How could this possibly be? How could the fact-guys build a psychological theory and not even pretend to have data behind it? Moreover, why would they do that?
The dangerous part, of course, is not in the list of ten entirely made up “instincts”. It would be nice to know if they were indeed the mechanisms for human fallibility. It’s the next part of the argument, the one that says: these instincts may have been advantageous in the past, but now they’re not. So chill. Chill about what precisely? The Roslings make very clear that one of the things we should chill about is extreme wealth inequality. They also want us to calm down about the environment. Yes, they admit, there are many concerning problems out there, but “the current lack of knowledge about the world is the most concerning problem of all”. Really? The fact that people aren’t aware that African life expectancy is now around 70 is a bigger problem than climate change?

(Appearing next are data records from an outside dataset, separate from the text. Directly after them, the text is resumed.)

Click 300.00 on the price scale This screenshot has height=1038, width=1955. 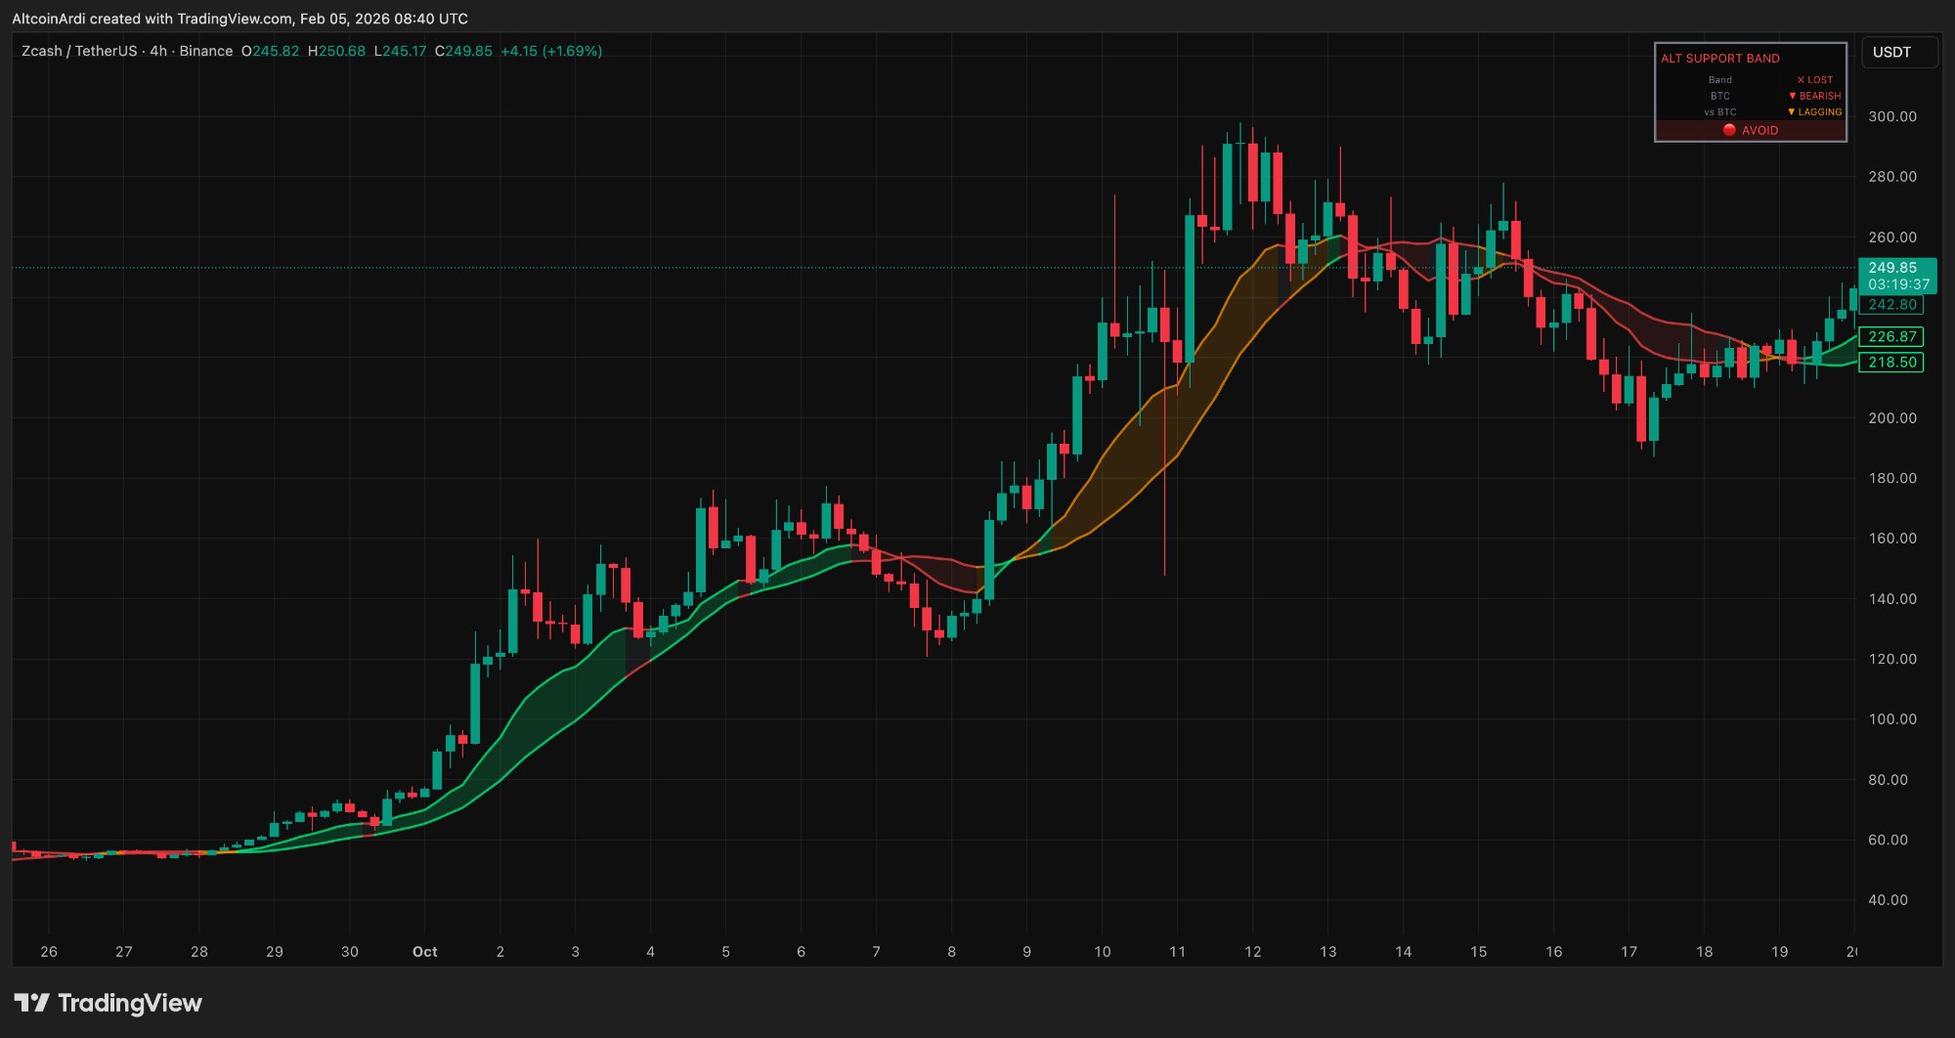(x=1892, y=116)
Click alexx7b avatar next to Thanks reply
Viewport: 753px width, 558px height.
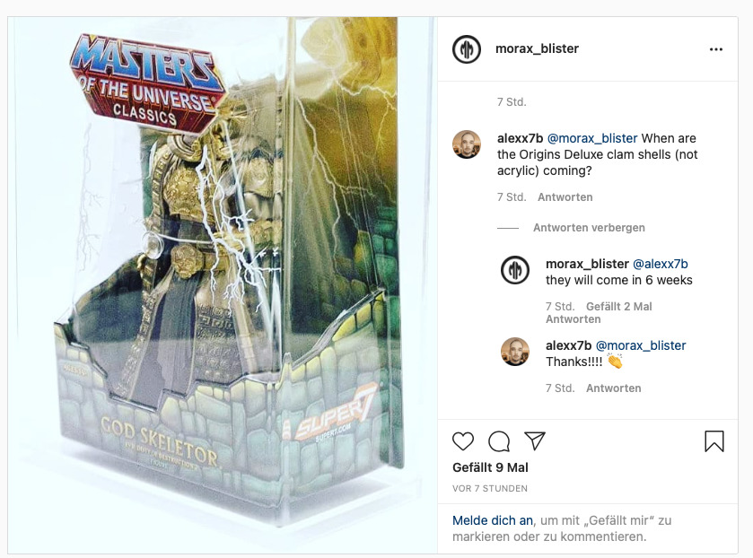click(x=515, y=352)
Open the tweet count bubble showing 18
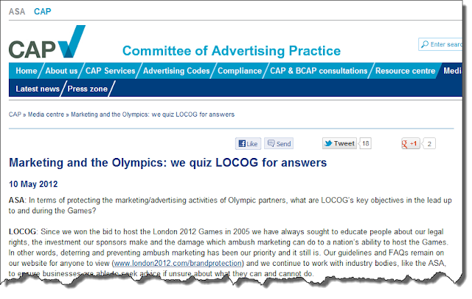472x299 pixels. pos(365,143)
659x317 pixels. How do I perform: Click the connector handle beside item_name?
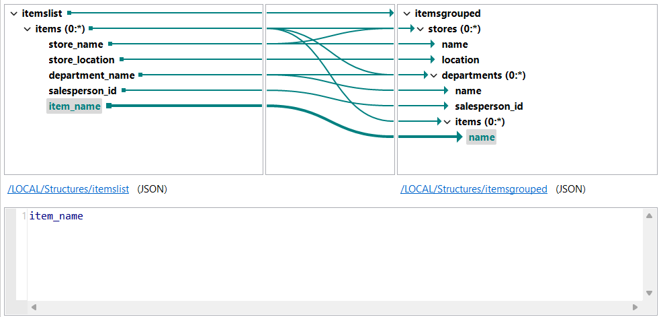tap(109, 106)
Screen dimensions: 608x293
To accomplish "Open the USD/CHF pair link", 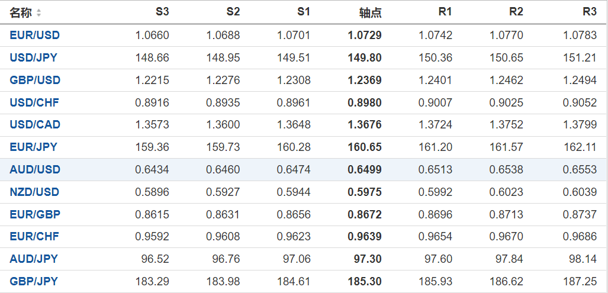I will point(34,102).

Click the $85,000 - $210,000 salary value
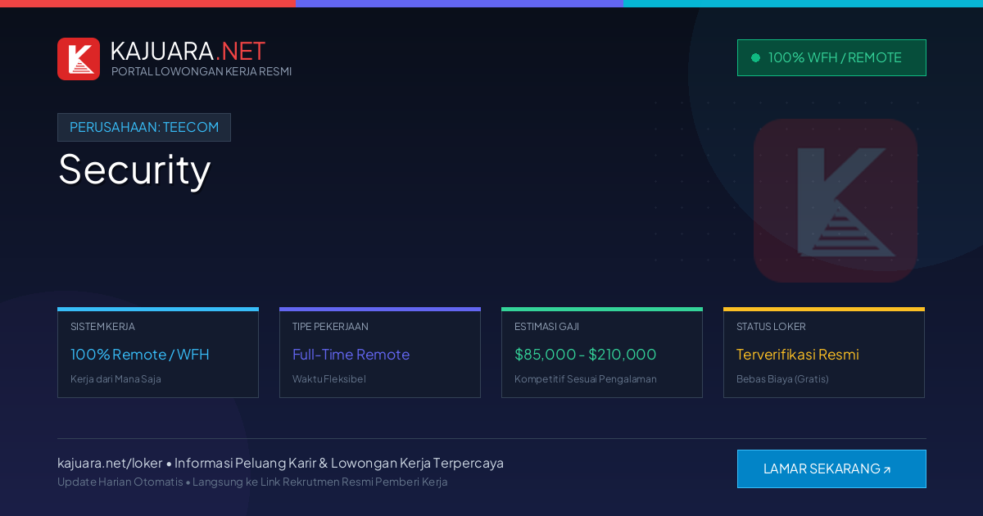tap(586, 355)
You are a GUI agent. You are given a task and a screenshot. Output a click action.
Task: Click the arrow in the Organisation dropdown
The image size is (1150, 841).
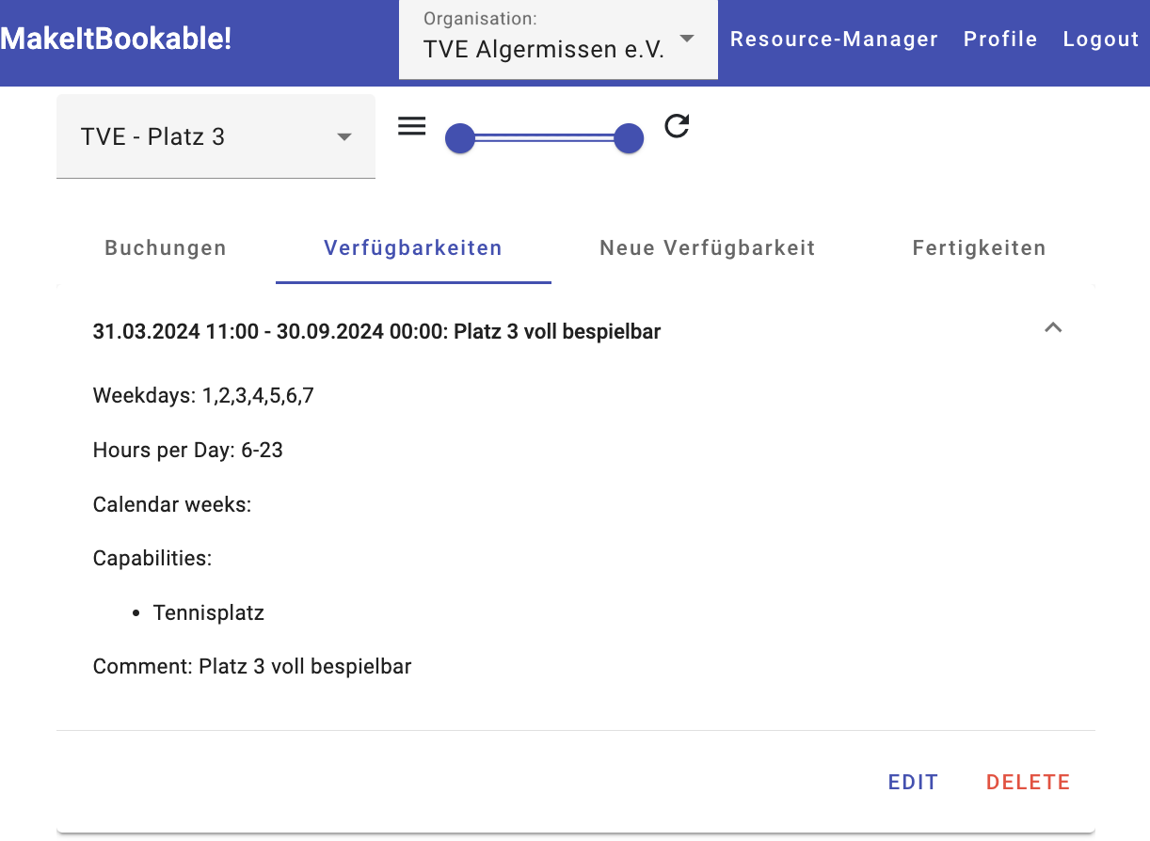pos(687,39)
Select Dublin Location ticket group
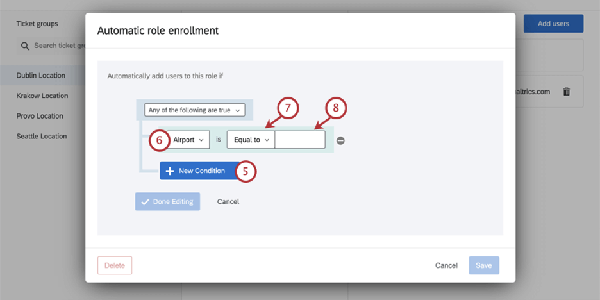Screen dimensions: 600x300 coord(41,76)

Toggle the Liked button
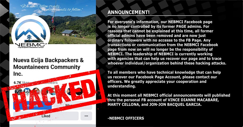coord(46,116)
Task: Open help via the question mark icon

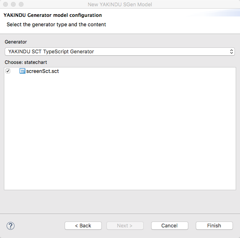Action: pos(11,226)
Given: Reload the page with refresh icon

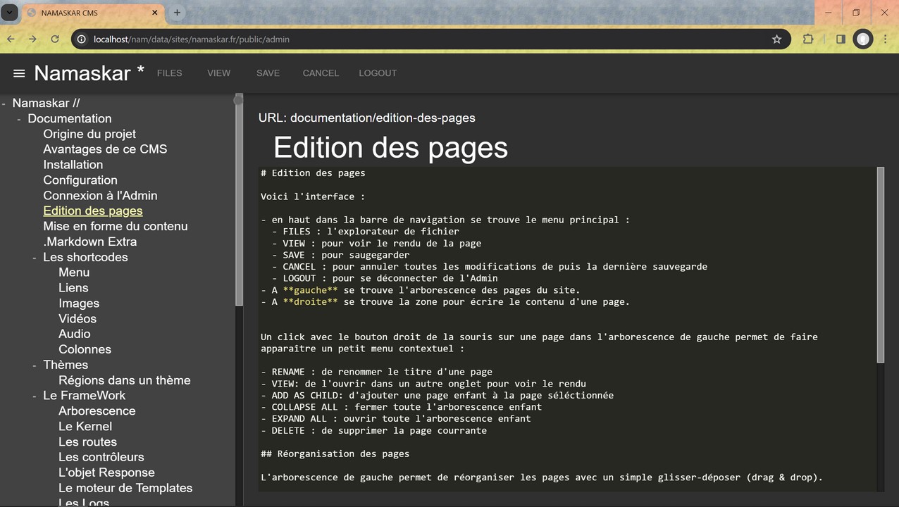Looking at the screenshot, I should coord(55,39).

If the world has been improving relentlessly for hundreds of years, as the Roslings are at pains to tell us, is there a chance that it is precisely because of humans’ nagging focus, which magnifies our challenges and chalks up the wins unglamorously? I am the first person to agree that factual accuracy has a value all of its own. But there is a difference between saying that, and claiming that our pessimism is the biggest single danger out there. To convince me of that, you need some evidence. The Roslings have none.
Because in truth, the factfulness narrative is not a plea for accuracy, it is a plea for stability. It’s an unevidenced political statement masquerading as science. And the statement is: chill. Accept the status quo. Do not vote for radical solutions. The system is working.
No wonder so many established leaders around the world have promoted the message of factfulness. Religion was once the opium of the people. In our secular age, I’d think twice before swallowing the Roslings’ “new kind of happy pill”.